__The task__
Below are entries. Reproduce exactly the lines between the line holding "Select 特大 font size option" and the line holding "Given: Click the Fast & easy transfers label", inclusive, and only those.
== Provided material
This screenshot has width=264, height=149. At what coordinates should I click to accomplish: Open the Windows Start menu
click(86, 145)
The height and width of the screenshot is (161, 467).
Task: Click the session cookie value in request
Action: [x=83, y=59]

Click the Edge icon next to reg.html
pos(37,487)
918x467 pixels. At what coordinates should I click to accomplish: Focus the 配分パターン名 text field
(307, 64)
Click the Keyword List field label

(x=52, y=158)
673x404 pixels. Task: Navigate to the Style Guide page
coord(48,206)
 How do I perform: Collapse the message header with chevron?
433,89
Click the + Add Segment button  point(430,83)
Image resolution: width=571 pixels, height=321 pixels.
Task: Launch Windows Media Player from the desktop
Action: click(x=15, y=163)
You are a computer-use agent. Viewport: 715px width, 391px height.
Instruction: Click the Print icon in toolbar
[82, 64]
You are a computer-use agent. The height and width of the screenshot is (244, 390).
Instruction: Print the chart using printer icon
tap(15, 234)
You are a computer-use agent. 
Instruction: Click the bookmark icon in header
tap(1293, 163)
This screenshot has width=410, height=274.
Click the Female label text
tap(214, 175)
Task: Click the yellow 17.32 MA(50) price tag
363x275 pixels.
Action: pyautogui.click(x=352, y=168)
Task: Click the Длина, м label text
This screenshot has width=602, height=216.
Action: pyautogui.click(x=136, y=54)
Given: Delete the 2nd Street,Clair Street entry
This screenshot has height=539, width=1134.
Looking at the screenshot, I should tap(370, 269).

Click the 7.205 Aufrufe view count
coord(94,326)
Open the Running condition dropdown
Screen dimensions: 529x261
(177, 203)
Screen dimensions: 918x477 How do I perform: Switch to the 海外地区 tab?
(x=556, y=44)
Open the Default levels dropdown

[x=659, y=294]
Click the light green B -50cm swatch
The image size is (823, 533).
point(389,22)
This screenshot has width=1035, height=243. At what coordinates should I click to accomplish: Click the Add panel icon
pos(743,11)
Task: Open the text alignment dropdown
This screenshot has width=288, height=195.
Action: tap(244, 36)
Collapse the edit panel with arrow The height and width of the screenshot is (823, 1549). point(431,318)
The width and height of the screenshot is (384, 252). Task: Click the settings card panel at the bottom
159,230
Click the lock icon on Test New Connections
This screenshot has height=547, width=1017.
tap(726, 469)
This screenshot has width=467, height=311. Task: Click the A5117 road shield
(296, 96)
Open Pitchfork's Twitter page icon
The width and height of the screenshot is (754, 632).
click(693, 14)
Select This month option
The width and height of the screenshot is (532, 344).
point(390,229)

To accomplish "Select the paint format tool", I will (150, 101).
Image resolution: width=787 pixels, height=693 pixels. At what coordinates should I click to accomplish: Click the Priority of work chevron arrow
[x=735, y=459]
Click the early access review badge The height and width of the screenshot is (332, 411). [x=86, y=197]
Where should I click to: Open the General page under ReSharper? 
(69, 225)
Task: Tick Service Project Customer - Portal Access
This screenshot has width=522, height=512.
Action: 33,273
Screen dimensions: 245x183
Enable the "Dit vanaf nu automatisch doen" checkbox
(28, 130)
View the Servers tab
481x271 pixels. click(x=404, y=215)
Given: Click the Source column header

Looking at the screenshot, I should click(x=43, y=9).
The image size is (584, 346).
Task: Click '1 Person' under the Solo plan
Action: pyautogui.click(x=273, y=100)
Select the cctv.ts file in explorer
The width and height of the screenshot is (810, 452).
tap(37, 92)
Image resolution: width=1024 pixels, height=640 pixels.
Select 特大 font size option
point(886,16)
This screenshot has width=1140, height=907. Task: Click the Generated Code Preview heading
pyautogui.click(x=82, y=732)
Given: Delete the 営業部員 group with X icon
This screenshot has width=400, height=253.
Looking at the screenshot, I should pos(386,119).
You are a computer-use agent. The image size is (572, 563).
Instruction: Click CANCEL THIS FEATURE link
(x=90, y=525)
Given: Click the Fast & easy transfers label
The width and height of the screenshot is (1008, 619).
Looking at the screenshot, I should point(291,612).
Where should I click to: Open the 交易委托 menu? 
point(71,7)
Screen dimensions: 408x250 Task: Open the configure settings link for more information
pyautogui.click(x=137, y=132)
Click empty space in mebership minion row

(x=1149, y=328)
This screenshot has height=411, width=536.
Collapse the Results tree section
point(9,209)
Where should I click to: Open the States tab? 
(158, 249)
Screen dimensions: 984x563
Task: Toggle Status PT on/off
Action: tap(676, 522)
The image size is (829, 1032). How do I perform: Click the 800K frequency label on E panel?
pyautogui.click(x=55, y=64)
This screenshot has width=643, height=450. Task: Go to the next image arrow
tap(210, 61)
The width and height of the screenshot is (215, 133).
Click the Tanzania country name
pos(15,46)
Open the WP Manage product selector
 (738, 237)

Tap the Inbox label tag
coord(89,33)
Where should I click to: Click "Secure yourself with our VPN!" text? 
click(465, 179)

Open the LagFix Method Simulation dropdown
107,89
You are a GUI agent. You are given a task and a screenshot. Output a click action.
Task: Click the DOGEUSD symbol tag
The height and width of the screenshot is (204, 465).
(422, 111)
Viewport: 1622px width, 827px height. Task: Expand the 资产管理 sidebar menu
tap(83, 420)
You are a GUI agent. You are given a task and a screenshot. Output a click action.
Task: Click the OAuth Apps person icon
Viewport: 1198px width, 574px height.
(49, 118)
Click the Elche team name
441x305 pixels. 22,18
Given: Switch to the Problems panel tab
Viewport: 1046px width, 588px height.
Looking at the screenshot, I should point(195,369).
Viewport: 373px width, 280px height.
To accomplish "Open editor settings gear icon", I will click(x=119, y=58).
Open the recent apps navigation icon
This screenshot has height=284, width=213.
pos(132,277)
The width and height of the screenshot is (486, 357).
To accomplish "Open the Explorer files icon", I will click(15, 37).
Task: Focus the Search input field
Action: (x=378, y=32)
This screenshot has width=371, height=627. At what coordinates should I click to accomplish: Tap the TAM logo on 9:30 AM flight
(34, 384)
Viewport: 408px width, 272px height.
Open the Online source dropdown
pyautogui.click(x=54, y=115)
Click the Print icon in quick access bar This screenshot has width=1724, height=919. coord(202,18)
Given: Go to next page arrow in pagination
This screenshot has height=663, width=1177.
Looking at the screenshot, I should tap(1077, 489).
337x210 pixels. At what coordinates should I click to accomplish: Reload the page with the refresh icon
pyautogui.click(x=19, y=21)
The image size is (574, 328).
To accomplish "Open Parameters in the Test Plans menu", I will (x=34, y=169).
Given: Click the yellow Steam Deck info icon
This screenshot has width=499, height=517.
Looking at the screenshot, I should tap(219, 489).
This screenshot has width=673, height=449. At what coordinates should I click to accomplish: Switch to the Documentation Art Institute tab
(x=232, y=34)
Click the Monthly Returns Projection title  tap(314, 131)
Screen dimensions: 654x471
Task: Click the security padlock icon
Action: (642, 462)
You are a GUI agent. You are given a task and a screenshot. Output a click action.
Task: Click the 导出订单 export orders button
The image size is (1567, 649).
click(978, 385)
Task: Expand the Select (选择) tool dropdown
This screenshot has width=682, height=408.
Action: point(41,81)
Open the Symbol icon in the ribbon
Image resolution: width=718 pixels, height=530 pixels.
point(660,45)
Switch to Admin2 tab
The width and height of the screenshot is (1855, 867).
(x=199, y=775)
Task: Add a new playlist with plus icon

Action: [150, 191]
====
__Your solution__
Select 特大 font size option
point(886,16)
This screenshot has width=1140, height=907. Task: Click the Generated Code Preview heading
pyautogui.click(x=82, y=732)
Given: Delete the 営業部員 group with X icon
This screenshot has width=400, height=253.
Looking at the screenshot, I should pos(386,119).
You are a computer-use agent. The image size is (572, 563).
Instruction: Click CANCEL THIS FEATURE link
(x=90, y=525)
Given: Click the Fast & easy transfers label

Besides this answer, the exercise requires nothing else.